Я говорю, что жизнь теряет содержательность и интерес, когда из жизненной борьбы исключена наивысшая ставка, то есть сама жизнь. Она становится пустой и пресной, как американский флирт, при котором заранее известно, что ничего не должно случиться, в отличие от любовных отношений в Европе, при которых обоим партнерам приходится помнить о постоянно подстерегающей их опасности. Нам необходимо чем-то вознаградить себя за это оскудение жизни, и вот мы обращаемся к миру воображаемого, к литературе, театру. На сцене мы находим людей, которые еще умеют умирать, да к тому же умереть могут только другие. Здесь мы удовлетворяем свое желание видеть саму жизнь, ставшую значительной ставкой в жизни, причем не для нас, а для другого.
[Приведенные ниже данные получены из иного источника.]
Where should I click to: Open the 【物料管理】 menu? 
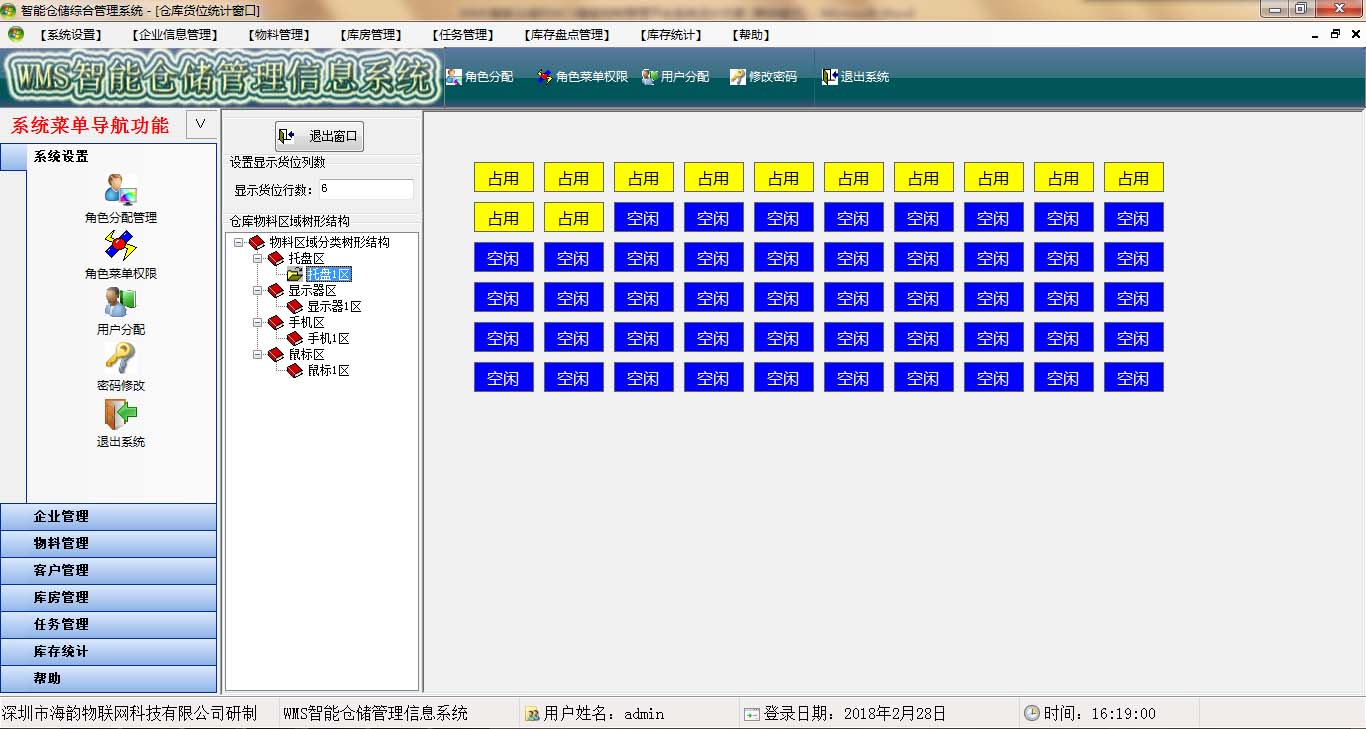[279, 35]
Собственно, мы бы ничуть не возражали против смерти, если бы она не полагала конец жизни, которая дается нам только один раз. Все-таки слишком это жестоко, что в жизни с нами может случиться то же, что в шахматной партии: один-единственный неверный ход может вынудить нас к признанию своего проигрыша, с тем, однако, отличием, что отыграться в следующей партии нам не удастся. В области вымысла мы находим то разнообразие жизней, в котором испытываем потребность. Мы умираем с одним из героев, но все-таки переживаем его, а при случае умираем еще раз с другим героем без малейшего для себя ущерба.

Что же меняет ныне война в этом нашем отношении к смерти? Очень многое. Наш договор со смертью, как я бы его назвал, перестает соблюдаться так, как прежде. Мы уже не можем упускать смерть из виду, нам приходится в нее поверить. Теперь люди умирают по-настоящему, и не единицы, а во множестве, подчас десятки тысяч в день. К тому же теперь это уже не случайность. Правда, может показаться, будто пуля случайно поражает одного и минует другого, но нагромождение смертей быстро кладет конец этому ощущению случайности. Зато жизнь, разумеется, снова становится интереснее, к ней возвращается полностью все ее содержание.
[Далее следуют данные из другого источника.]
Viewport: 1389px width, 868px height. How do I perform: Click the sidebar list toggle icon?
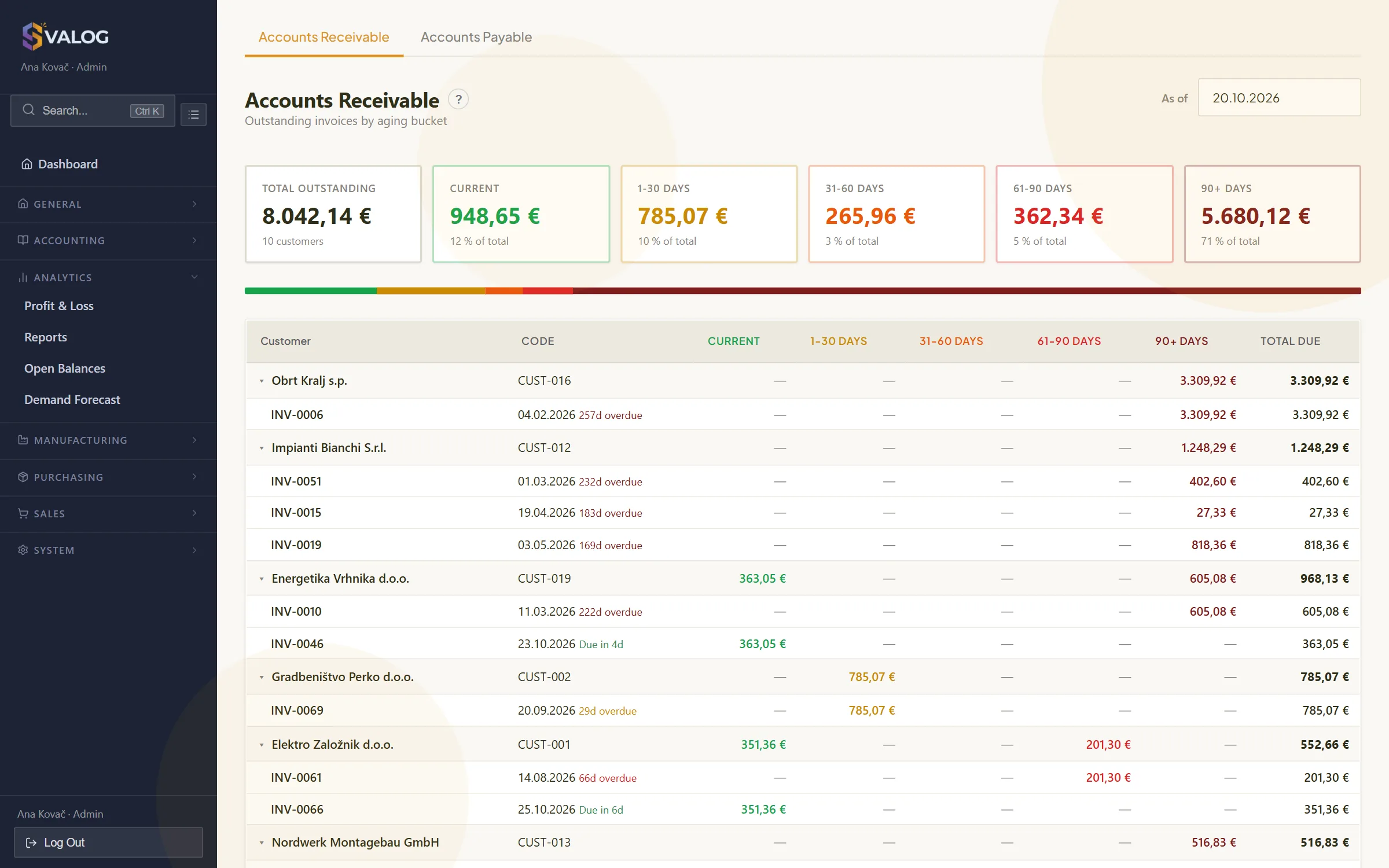coord(193,115)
Здесь следовало бы разделить людей на две категории: тех, что сами участвуют в войне и рискуют собственными жизнями, следует отличать от других, которые остались дома и которым приходится только опасаться утраты близких, рискующих умереть от раны или болезни. Крайне интересно было бы, если бы мы обладали возможностью исследовать, какие душевные изменения влечет за собой у воюющих готовность к самопожертвованию. Но я об этом ничего не знаю; я, как и вы все, принадлежу ко второй группе, к тем, которые остались дома и дрожат за дорогих им людей. По моему впечатлению, та апатия, тот паралич воли, что присущ мне так же, как другим людям, находящимся в том же положении, что я, определяются в большей степени тем обстоятельством, что мы более не в силах поддерживать прежнее отношение к смерти, а нового взгляда на нее еще не нашли. Быть может, нашей с вами переориентации будет способствовать попытка сопоставить два разных отношения к смерти то, которое мы вправе приписать древнему человеку, человеку первобытных времен, и другое, то, что сохраняется в каждом из нас, но незаметно для нашего сознания таится в глубочайших пластах нашей душевной жизни.
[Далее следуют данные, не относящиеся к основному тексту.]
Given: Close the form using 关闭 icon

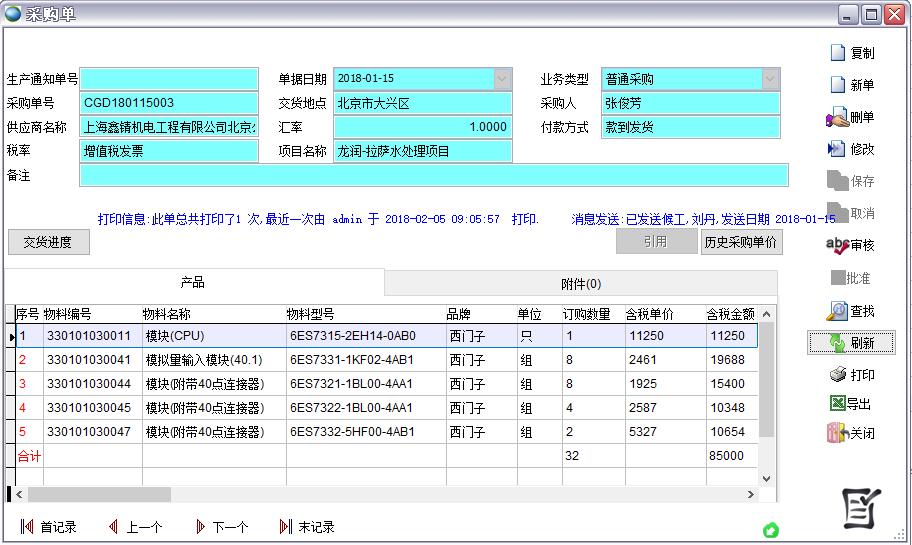Looking at the screenshot, I should pos(851,433).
До сих пор я не сказал вам, дорогие братья, ничего такого, чего бы вы не могли знать и чувствовать так же хорошо, как я. А теперь мне выпадает возможность сказать вам нечто, о чем вы, быть может, не знаете, а также нечто другое, что наверняка вызовет у вас недоверие. Мне придется с этим смириться.

Итак, каким же образом относился к смерти первобытный человек? Его отношение к смерти было весьма примечательно и лишено какой бы то ни было цельности, но скорее даже противоречиво. Однако впоследствии мы поймем причину этой противоречивости.